**Exercise directions:** Give back every one of the lines below word for word, in the same order.

**Stored records:**

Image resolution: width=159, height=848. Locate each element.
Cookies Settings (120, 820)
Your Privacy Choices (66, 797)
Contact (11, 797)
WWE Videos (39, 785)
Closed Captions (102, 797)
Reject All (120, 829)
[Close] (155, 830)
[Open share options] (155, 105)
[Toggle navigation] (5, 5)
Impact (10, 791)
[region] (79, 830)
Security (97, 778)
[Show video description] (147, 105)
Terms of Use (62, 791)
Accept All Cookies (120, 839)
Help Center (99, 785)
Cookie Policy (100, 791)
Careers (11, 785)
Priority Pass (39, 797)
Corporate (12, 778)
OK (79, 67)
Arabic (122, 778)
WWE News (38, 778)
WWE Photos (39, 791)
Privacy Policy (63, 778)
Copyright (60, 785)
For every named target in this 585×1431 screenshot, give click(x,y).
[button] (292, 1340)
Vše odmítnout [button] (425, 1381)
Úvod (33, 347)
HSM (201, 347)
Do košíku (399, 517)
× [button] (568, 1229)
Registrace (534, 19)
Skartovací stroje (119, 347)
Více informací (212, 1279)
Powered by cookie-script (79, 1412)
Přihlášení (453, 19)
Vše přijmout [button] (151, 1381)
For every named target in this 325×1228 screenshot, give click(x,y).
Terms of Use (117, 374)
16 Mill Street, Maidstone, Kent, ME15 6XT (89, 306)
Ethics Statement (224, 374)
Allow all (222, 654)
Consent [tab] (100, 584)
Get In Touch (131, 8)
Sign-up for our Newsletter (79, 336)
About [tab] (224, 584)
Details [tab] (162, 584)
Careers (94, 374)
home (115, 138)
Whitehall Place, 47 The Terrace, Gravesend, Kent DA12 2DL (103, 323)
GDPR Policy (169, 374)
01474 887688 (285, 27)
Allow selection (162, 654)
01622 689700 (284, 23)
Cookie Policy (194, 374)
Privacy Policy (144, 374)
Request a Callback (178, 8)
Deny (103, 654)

**Correct result:**
Image resolution: width=159, height=848. Locate each element.
Cookies Settings (120, 820)
Your Privacy Choices (66, 797)
Contact (11, 797)
WWE Videos (39, 785)
Closed Captions (102, 797)
Reject All (120, 829)
[Close] (155, 830)
[Open share options] (155, 105)
[Toggle navigation] (5, 5)
Impact (10, 791)
[region] (79, 830)
Security (97, 778)
[Show video description] (147, 105)
Terms of Use (62, 791)
Accept All Cookies (120, 839)
Help Center (99, 785)
Cookie Policy (100, 791)
Careers (11, 785)
Priority Pass (39, 797)
Corporate (12, 778)
OK (79, 67)
Arabic (122, 778)
WWE News (38, 778)
WWE Photos (39, 791)
Privacy Policy (63, 778)
Copyright (60, 785)
For every named target in this 585×1431 screenshot, give click(x,y).
[button] (292, 1340)
Vše odmítnout [button] (425, 1381)
Úvod (33, 347)
HSM (201, 347)
Do košíku (399, 517)
× [button] (568, 1229)
Registrace (534, 19)
Skartovací stroje (119, 347)
Více informací (212, 1279)
Powered by cookie-script (79, 1412)
Přihlášení (453, 19)
Vše přijmout [button] (151, 1381)
For every named target in this 325×1228 screenshot, give click(x,y).
Terms of Use (117, 374)
16 Mill Street, Maidstone, Kent, ME15 6XT (89, 306)
Ethics Statement (224, 374)
Allow all (222, 654)
Consent [tab] (100, 584)
Get In Touch (131, 8)
Sign-up for our Newsletter (79, 336)
About [tab] (224, 584)
Details [tab] (162, 584)
Careers (94, 374)
home (115, 138)
Whitehall Place, 47 The Terrace, Gravesend, Kent DA12 2DL (103, 323)
GDPR Policy (169, 374)
01474 887688 (285, 27)
Allow selection (162, 654)
01622 689700 (284, 23)
Cookie Policy (194, 374)
Privacy Policy (144, 374)
Request a Callback (178, 8)
Deny (103, 654)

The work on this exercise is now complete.